The week in media: social media isn’t the problem. Bad leadership is

It’s not for our industry to solve social media’s problems, but it’s our responsibility to finally hold them accountable, writes the editor of Mediatel News

The back cover of a new book about Facebook, titled An Ugly Truth, lists a number of apologies by CEO Mark Zuckerberg and COO Sheryl Sandberg over the years.

“I’m sorry” “We need to do better”, “We need to do a better job”

The New York Times journalists, Sheera Frankel and and Cecilia Kang, could just have easily listed all the times brands boycotted (or at least said they would boycott) Facebook, Instagram and other social media companies. 

That could be a mini-book in itself and I’m available to write it if any publishers are interested. In essence, every chapter would follow the same structure:

  • Something horrible happens on social media e.g. a foreign country uses Facebook to interfere with democratic elections;
  • There is public outcry and media commentators insist something must be done
  • Campaigners put pressure on advertisers to stop funding these ad-funded platforms;
  • Advertisers threaten to boycott the platforms;
  • The social media companies apologise and promise to do better (see above) and perhaps propose some review that will happen at some point in the future;
  • The media and public’s attention move on to other things;
  • Something horrible happens on social media again… you get the idea.

If insanity is doing the same thing over and over again and expecting a different result, then our industry is in serious need of psychiatric evaluation when it comes to social media. 

This week it was black England footballers facing a torrent of racist abuse, last year it was hate speech against the Black Lives Matters Protests. Before that it was people uploading a horrific terrorist attack in New Zealand, before that it was the Russian state using social media to wreck democracy. 

Those are just the examples off the top of my head without having to Google anything. 

Many people have suggested it is high time for social media to demand ID verification to weed out fake accounts and ensure people who commit crimes (remember that inciting racial hatred is a crime in the UK) can be tracked down by the police.

Others worry that would lead to censorship and would be discriminatory against less affluent people, similar to a voter ID policy. 

These are very difficult issues about how we try to regulate free speech on the internet and we’ve been trying to work through them for decades now. Beware anyone that offers easy solutions to a complicated problem.

However, we the public did not create social media. Mark Zuckerberg founded Facebook. Jack Dorsey co-founded Twitter. Just because they created wildly popular and successful companies does not give them a divine right to exist. 

When a BP rig exploded in 2010 and dumped 4.9 million barrels of oil into the Gulf of Mexico, I don’t remember anyone having to write letters or threaten petrol station boycotts.

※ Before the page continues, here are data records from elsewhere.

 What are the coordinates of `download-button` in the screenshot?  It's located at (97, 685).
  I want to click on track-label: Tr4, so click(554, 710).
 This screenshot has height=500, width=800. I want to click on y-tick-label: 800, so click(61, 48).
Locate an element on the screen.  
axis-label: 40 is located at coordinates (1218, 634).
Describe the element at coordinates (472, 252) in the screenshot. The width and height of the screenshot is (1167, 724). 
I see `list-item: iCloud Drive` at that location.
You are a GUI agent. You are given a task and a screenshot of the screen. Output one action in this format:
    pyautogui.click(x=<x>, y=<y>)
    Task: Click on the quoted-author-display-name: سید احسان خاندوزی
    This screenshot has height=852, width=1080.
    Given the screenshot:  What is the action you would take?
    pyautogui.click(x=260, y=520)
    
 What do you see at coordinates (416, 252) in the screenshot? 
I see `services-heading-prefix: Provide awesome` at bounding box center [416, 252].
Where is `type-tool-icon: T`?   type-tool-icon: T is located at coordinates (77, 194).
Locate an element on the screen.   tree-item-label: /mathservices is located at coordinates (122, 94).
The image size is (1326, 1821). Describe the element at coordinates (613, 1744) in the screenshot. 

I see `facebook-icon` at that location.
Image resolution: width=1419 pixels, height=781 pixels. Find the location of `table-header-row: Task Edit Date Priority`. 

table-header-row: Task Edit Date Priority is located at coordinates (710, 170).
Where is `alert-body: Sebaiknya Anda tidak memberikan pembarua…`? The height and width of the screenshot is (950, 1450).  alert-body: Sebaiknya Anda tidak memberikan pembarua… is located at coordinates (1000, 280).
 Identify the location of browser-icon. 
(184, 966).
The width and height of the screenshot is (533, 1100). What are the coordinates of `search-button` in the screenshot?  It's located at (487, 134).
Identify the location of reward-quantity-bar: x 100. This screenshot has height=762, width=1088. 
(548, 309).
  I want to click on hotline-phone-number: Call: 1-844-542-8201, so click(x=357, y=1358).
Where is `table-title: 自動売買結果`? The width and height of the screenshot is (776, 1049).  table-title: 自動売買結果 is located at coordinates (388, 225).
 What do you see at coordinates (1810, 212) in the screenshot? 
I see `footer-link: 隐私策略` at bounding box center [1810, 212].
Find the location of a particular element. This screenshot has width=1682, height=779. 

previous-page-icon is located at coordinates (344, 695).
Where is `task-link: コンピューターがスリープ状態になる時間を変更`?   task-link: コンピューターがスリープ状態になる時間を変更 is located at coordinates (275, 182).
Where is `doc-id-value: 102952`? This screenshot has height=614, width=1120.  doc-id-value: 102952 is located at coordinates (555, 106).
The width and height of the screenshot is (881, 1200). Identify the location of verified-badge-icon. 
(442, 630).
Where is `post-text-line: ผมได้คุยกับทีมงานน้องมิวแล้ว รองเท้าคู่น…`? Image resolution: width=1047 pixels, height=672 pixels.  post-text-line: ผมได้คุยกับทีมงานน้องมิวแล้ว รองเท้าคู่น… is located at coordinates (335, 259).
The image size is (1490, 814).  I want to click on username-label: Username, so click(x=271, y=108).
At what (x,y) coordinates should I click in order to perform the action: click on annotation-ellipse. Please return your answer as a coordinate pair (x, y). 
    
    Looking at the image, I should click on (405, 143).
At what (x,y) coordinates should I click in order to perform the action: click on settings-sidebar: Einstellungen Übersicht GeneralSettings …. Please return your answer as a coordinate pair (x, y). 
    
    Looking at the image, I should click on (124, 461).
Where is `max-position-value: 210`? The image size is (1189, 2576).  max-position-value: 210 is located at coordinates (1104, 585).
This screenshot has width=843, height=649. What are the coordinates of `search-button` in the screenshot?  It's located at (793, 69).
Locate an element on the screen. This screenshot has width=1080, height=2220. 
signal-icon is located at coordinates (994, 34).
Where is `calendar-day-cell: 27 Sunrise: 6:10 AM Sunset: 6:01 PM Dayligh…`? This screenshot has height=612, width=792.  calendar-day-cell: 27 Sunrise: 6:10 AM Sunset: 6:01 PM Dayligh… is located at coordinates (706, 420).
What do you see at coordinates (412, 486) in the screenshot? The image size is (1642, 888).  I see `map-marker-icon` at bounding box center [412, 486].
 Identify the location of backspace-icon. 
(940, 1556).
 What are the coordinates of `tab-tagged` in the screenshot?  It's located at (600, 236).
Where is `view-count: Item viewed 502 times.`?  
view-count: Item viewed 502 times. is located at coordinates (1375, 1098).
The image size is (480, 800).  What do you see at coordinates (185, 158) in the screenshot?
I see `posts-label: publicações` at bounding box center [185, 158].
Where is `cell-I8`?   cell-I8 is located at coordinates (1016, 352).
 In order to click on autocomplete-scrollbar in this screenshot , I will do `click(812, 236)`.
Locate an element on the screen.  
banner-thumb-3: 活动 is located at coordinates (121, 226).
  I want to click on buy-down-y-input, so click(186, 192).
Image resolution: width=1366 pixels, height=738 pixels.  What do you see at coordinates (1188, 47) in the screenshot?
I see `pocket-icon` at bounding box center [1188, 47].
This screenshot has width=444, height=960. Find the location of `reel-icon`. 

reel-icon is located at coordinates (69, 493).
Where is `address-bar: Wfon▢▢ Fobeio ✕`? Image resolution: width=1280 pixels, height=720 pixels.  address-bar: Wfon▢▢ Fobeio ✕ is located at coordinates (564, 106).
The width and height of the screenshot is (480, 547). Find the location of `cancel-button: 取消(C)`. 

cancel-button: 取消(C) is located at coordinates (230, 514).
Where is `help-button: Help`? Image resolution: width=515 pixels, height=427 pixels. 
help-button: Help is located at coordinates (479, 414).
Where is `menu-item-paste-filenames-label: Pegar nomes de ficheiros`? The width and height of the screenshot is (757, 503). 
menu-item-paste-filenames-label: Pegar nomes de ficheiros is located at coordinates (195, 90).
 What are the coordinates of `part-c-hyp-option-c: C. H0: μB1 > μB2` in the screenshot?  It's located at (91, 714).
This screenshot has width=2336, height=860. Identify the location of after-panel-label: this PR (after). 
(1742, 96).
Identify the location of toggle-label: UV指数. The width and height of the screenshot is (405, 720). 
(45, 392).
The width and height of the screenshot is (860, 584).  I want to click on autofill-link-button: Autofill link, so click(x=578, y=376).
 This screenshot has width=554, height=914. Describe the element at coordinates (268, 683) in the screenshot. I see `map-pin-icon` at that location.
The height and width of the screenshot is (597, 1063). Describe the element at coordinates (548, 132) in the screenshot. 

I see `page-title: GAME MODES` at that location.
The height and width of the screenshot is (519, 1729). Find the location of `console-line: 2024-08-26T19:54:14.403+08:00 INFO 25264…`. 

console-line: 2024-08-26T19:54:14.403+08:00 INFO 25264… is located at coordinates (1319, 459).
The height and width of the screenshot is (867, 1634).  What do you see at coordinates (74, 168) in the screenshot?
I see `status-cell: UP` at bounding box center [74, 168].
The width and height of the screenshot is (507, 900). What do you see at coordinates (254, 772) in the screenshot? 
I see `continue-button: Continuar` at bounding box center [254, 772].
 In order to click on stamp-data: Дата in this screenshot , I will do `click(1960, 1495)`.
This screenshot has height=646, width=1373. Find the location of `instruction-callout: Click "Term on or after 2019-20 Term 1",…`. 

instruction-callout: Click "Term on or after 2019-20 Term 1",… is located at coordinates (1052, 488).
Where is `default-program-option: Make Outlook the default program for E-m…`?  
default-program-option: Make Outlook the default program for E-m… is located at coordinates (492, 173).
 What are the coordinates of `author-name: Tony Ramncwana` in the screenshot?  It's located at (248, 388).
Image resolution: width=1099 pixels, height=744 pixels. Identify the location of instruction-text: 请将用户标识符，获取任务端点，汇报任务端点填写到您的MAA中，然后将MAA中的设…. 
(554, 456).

BP was charged with multiple crimes, paid a $4bn fine and was a defendant in a string of private lawsuits. And this is a company whose work, like it or not, is still vital for our economy. 

Let’s be clear: social media is also dumping virtual poison into our lives every single day.

While there are many wonderful things about connecting with people across the internet and enabling new forms of creative expression, it’s also an addictive outrage machine for many of us. Outrage has proven to be a powerful tactic for attracting online attention.

These are highly curated platforms where user behaviour is closely monitored so they can sell attention to advertisers. Are we really to believe they can’t do more in order to quickly identify which accounts are there to cause mischief, abuse and fraud? 

Put another way, how many of these people were living perfectly normal online lives and then woke up one day and suddenly decided to hurl racist abuse? If human beings are really that unpredictable, a whole wave of ad effectiveness literature may have to be rethought.

It shouldn’t be us coming up with the answers. It should be for Zuckerberg, Dorsey and any other social media company CEO to finally break this cycle of madness.

Otherwise they are manifestly not fit to run these companies and we, the media industry, should not be doing business with them until they are under new management.